(Collected data entries)
----------------
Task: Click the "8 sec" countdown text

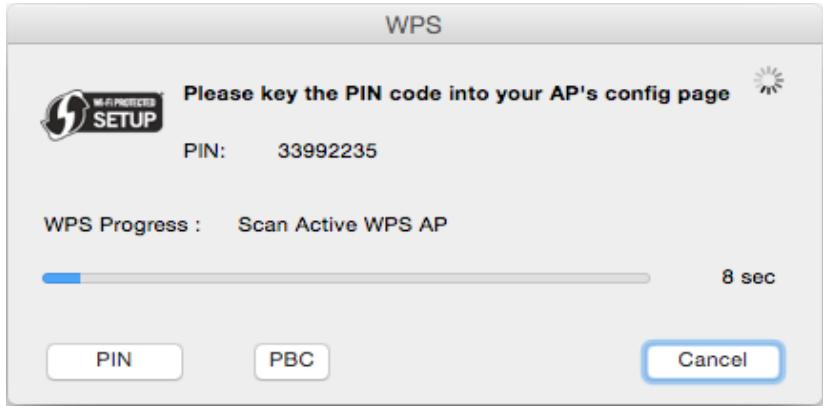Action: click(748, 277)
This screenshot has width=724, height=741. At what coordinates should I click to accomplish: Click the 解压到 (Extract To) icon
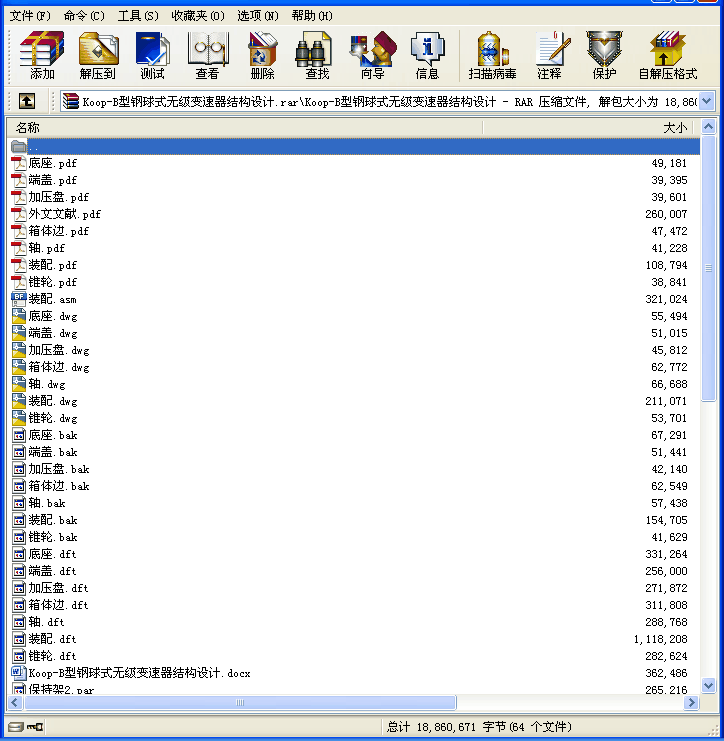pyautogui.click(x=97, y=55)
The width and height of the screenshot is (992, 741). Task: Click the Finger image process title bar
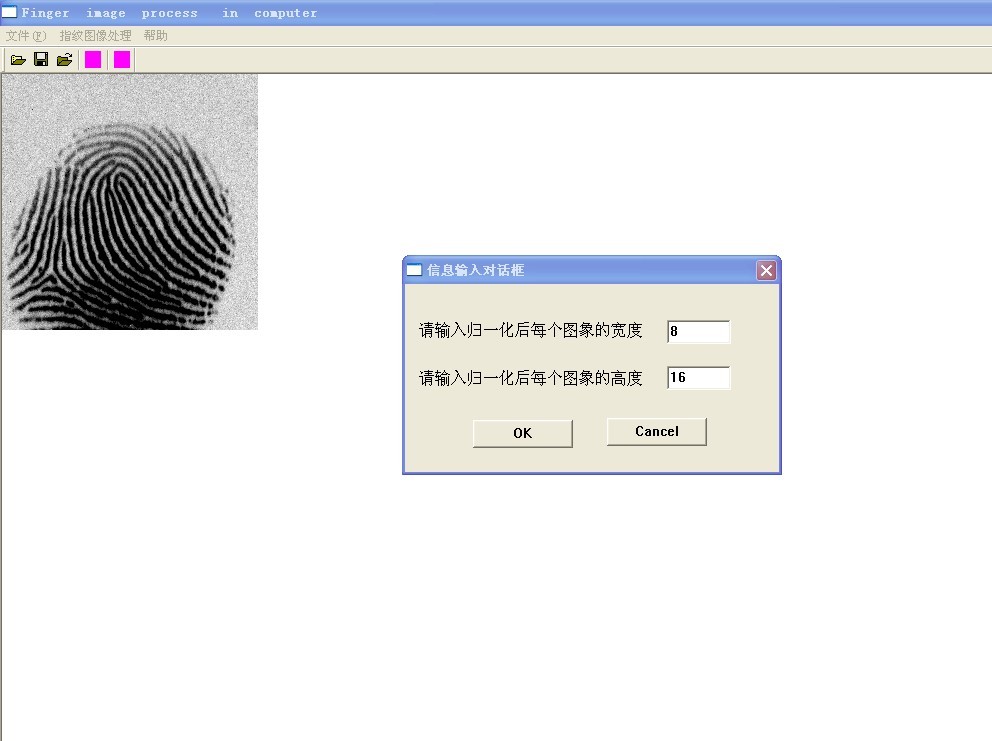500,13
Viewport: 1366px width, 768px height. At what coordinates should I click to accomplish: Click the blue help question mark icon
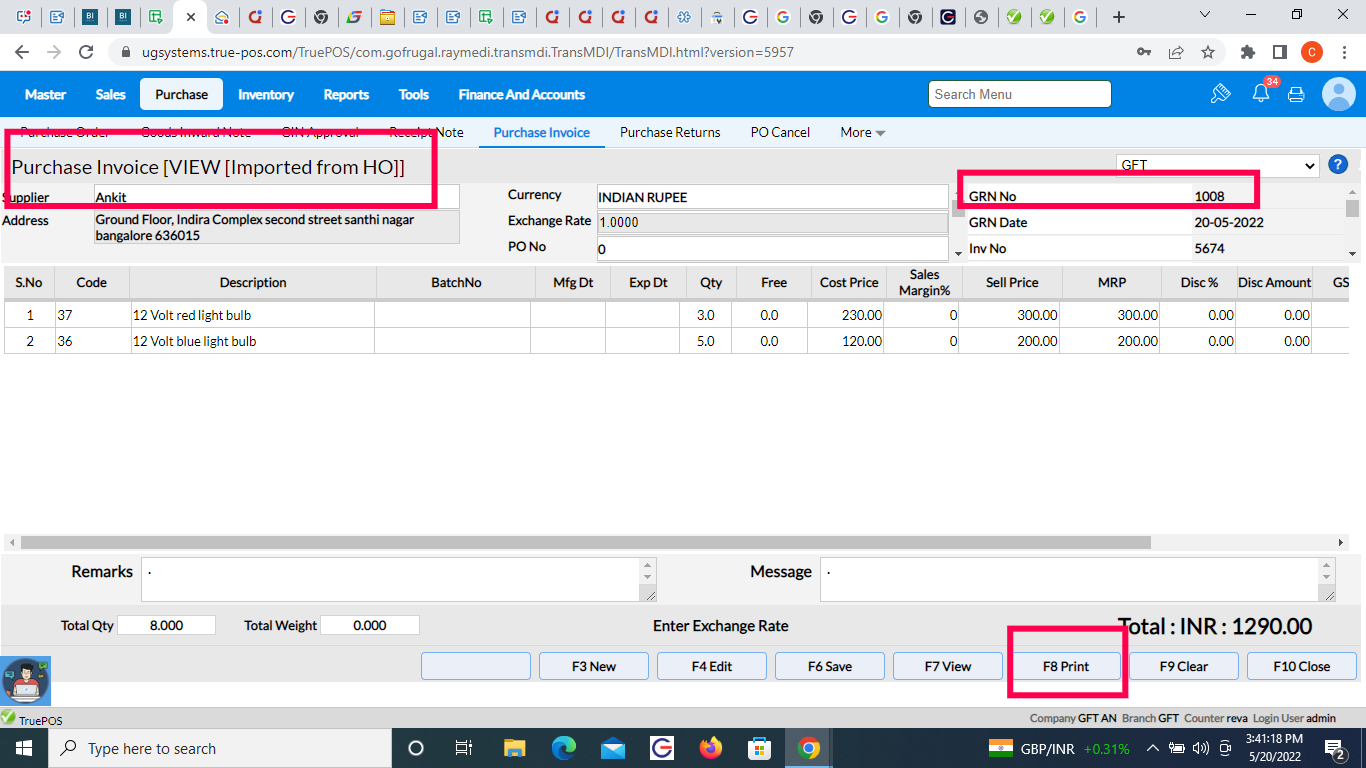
----------------
● **Work to complete**:
Set down every entry above without alteration, but print no images.

● **Solved problem**:
Task: Click the "8 sec" countdown text

Action: click(748, 277)
This screenshot has width=724, height=741. At what coordinates should I click to accomplish: Click the 解压到 (Extract To) icon
pyautogui.click(x=97, y=55)
The width and height of the screenshot is (992, 741). Task: Click the Finger image process title bar
500,13
Viewport: 1366px width, 768px height. At what coordinates should I click to accomplish: Click the blue help question mark icon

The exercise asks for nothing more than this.